L’étagement des dynamiques et la netteté du jeu d’ensemble de Stravinski étaient intéressants à intégrer pour saisir le sel de la création de Bilodeau.
Photo: Yoan Boisjoli L’étagement des dynamiques et la netteté du jeu d’ensemble de Stravinski étaient intéressants à intégrer pour saisir le sel de la création de Bilodeau.

Encore un concert, cette fois chez I Musici, qui titrait sur l’inverse de son temps fort. Ce qu’il faut en retenir n’est pas l’association du jeune violoncelliste Joshua Roman et du compositeur John Tavener, mais celle d’Apollon musagète de Stravinski et de la nouvelle oeuvre de Julien Bilodeau, Scènes de la vie de famille.

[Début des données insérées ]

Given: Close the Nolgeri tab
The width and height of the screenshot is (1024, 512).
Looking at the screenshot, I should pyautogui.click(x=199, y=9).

C’est avec beaucoup d’instinct que Jean-Marie Zeitouni a inversé l’ordre des pièces de la première partie. En faisant jouer Stravinski avant Bilodeau, il a « étalonné » l’audition du public, qui savait, grâce à la juxtaposition de la très puissante Variation d’Apollon et la subtile douceur de l’amoureux pas de deux intitulé Apollon et Terpsichore (mouvements VII et VIII du ballet), quel était l’ambitus dynamique d’I Musici, renforcé à 34 cordes par l’ajout de musiciens venant notamment du Métropolitain.

Eh oui : 34 cordes à la salle Bourgie, cela fait un effet boeuf lorsque Jean-Marie Zeitouni empoigne Stravinski avec mordant et souci de l’articulation (coda, Apollon et les Muses). Le chef a joué la saturation des couleurs et la plénitude. Julie Triquet n’a pas eu son jour le plus rayonnant, mais elle se réservait pour la partie soliste du Bilodeau.

L’étagement des dynamiques et la netteté du jeu d’ensemble de Stravinski étaient intéressants à intégrer pour saisir le sel de la création de Bilodeau. Scènes de la vie de famille (l’orchestre est la famille) est un concerto pour violon et cordes sous forme de thèmes et de variations. Imaginez les musiciens comme autant d’oiseaux. Le violon, tenu par Julie Triquet, mère nourricière, incarne la ligne mélodique face aux pépiements sautillants (pizzicatos). Petit à petit, la famille s’agrège en harmonie, s’affirme avec de plus en plus de force. L’oeuvre prend alors presque l’allure d’un perpetuum mobile. Mais avant que tout tourne à vide, l’oiseau prend son envol : selon un modèle éprouvé par Prokofiev (1er Concerto) et Peteris Vasks (Distant Light), la fin retourne à l’intimisme et s’évapore dans le silence.

Quant à John Tavener, nous envions ceux qui parviennent à embarquer dans les prétentions mystiques du compositeur. Nous ne voyons que délayage (45 minutes !), pauvreté du matériau, manque d’ossature et, dans The Protecting Veil, inutilité foncière de la forme. Quelques méditations pour violoncelle seul sur ce sujet d’icônes byzantines représentant la Vierge auraient largement fait l’affaire et permis à 34 musiciens et à un chef de ne pas perdre leur temps à jouer les faire-valoir. L’excellent Roman, qui joue fort bien, n’est pas en cause.

Joshua Roman et Tavener: imagination et extase

Stravinski : Apollon musagète. Julien Bilodeau : Scènes de la vie de famille (création). John Tavener : The Protecting Veil. Joshua Roman (violoncelle), Julie Triquet (violon), I Musici, Jean-Marie Zeitouni. Salle Bourgie, dimanche 24 mars.